▸ What to produce: Produce word for word the lines of the data below running from the one that has "Given: Collapse the 生产成本类科目 folder" to the one that has "Task: Click the Monash University logo", inclusive, and no others.

** Opening Provided data block **

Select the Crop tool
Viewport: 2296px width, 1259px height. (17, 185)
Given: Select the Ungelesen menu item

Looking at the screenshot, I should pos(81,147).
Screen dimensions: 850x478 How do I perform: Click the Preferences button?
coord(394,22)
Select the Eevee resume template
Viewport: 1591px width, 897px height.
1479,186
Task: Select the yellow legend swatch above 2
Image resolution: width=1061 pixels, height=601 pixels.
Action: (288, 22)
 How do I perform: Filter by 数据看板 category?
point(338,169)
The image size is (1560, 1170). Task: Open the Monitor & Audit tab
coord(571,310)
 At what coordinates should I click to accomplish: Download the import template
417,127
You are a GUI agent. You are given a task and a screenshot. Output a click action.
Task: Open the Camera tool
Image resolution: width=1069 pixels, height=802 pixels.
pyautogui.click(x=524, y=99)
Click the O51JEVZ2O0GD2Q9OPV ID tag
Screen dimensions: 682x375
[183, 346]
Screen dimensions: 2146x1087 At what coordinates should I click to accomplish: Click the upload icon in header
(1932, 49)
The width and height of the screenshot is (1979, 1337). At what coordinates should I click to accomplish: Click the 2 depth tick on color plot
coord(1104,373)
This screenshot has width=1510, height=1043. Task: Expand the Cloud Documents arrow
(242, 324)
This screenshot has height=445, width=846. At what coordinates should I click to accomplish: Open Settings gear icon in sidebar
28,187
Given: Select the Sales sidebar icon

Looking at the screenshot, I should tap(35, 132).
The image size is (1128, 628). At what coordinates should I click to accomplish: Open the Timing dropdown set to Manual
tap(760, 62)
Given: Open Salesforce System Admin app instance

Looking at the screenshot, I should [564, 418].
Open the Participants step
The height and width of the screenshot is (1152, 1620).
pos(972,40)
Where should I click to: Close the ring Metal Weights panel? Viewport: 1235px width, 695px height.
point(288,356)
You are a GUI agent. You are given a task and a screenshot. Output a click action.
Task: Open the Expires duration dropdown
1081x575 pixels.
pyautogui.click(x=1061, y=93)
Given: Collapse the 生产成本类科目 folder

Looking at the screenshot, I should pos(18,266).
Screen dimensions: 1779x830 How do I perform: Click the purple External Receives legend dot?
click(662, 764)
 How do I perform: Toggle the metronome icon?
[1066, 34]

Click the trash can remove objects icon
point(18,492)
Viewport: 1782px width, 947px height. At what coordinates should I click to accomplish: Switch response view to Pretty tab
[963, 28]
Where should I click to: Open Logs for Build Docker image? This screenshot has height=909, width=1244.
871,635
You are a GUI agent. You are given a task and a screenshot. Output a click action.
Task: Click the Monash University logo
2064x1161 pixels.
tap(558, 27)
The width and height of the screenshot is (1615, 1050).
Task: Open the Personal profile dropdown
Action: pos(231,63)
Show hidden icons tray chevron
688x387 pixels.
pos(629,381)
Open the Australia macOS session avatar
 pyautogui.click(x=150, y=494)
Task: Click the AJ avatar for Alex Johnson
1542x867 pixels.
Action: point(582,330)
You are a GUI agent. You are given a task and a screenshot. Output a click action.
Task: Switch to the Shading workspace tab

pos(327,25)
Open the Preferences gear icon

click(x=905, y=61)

** Closing Provided data block **

▸ Output below:
Given: Collapse the 生产成本类科目 folder

Looking at the screenshot, I should pos(18,266).
Screen dimensions: 1779x830 How do I perform: Click the purple External Receives legend dot?
click(662, 764)
 How do I perform: Toggle the metronome icon?
[1066, 34]

Click the trash can remove objects icon
point(18,492)
Viewport: 1782px width, 947px height. At what coordinates should I click to accomplish: Switch response view to Pretty tab
[963, 28]
Where should I click to: Open Logs for Build Docker image? This screenshot has height=909, width=1244.
871,635
You are a GUI agent. You are given a task and a screenshot. Output a click action.
Task: Click the Monash University logo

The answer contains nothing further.